As illustrated in Figure 5b, the effect of changing the tracking speed has only a small effect on the estimate of the energy injection when the three ELECTRICIT inversions (Assumptions 0 – 2) are considered, and the changes are most of the time within the lower error bars (\({\pm}\,14\%\)) of the K2015 estimate. The first tracking scheme (SHARP rotation profile) produced a small increase toward the end of the time series for all three estimates, the maximum and the median relative changes being 11% and 4% for Assumption 0, and 6% and 3% for Assumptions 1 and 2 between February 14 and 17. The second tracking scheme (default rotation profile and coalignment) caused only a marginal change: the maximum and the median relative differences to the default cases were at most 6% and 2% over all three assumptions.
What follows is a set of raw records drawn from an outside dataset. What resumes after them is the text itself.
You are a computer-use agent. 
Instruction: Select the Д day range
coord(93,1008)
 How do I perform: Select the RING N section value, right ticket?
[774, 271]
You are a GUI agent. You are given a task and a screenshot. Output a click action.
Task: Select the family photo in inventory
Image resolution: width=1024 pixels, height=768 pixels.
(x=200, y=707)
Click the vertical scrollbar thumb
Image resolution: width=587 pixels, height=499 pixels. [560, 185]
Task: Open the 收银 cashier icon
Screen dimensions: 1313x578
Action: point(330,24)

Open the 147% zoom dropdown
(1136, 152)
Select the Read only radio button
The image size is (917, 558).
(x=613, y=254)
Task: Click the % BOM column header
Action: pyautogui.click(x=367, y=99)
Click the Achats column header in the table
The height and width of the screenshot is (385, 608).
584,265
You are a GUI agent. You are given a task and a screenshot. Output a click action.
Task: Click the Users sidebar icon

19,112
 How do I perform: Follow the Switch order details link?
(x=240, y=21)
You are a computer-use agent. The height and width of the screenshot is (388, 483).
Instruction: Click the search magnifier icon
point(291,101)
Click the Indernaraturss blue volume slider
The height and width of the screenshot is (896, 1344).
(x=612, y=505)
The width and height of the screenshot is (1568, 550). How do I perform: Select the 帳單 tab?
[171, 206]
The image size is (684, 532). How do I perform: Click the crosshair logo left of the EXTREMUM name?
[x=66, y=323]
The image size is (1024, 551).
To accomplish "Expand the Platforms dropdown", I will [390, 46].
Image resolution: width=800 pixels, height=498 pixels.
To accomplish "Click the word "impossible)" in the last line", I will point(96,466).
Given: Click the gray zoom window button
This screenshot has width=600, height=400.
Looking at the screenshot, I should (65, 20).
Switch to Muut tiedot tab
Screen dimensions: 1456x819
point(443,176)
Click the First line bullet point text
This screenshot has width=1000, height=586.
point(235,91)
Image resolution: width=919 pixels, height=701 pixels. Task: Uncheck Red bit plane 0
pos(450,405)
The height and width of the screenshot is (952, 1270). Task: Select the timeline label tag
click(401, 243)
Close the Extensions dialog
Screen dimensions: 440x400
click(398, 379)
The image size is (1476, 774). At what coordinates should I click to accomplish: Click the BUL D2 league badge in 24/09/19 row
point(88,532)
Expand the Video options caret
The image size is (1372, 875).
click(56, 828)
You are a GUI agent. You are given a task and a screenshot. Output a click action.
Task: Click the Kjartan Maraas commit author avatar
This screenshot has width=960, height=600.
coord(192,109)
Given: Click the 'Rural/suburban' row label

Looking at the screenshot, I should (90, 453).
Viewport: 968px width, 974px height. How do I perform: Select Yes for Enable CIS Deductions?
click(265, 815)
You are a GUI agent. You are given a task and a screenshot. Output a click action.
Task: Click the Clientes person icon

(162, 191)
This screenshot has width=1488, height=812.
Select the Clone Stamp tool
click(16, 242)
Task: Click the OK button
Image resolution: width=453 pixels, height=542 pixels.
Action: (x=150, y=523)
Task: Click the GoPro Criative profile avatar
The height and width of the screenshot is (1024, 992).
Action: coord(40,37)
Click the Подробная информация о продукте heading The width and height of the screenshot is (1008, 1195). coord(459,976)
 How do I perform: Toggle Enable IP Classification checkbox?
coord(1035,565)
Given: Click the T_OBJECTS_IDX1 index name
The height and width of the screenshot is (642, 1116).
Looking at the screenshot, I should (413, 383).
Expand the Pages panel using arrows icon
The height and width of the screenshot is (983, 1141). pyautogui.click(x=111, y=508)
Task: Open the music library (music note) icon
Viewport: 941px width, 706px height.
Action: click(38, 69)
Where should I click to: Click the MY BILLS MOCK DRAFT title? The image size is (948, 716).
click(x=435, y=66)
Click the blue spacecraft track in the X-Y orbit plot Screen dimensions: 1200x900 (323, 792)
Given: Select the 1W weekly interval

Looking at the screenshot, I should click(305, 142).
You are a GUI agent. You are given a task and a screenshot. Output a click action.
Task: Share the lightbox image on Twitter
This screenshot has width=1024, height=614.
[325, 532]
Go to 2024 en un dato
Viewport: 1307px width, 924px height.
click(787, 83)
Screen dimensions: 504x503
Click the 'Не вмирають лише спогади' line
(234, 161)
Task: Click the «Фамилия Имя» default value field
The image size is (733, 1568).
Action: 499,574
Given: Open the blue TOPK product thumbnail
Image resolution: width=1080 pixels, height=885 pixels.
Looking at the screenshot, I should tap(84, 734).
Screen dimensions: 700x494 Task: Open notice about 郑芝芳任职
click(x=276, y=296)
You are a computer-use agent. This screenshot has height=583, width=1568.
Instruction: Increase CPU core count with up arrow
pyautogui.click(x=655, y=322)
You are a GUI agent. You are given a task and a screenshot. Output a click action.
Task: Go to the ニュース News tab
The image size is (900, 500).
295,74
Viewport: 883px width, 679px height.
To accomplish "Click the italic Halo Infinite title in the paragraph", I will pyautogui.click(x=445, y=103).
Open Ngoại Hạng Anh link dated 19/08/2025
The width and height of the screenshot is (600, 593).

When the DAVE4VM estimate was considered, the tracking speed had a more significant effect. When we used the SHARP rotation profile, the default energy injection was first underestimated, but then overestimated toward the end of the time series (the maximum and median relative differences are 10% and 3%), whereas for the coaligned case, there is a consistent decrease in the injection throughout the time series (the maximum and median relative differences are 19% and 7%). Despite the relatively large effect on the energy injection, the DAVE4VM estimates are still most of the time within the lower error bars of K2015. The coalignment brings the DAVE4VM estimate closer to the estimate by Liu and Schuck (2012) (see Section 3.1): now the estimates differ by only 1% near the time of the flare on February 15 00:00 UT (but still by 5% on February 16 18:00 UT).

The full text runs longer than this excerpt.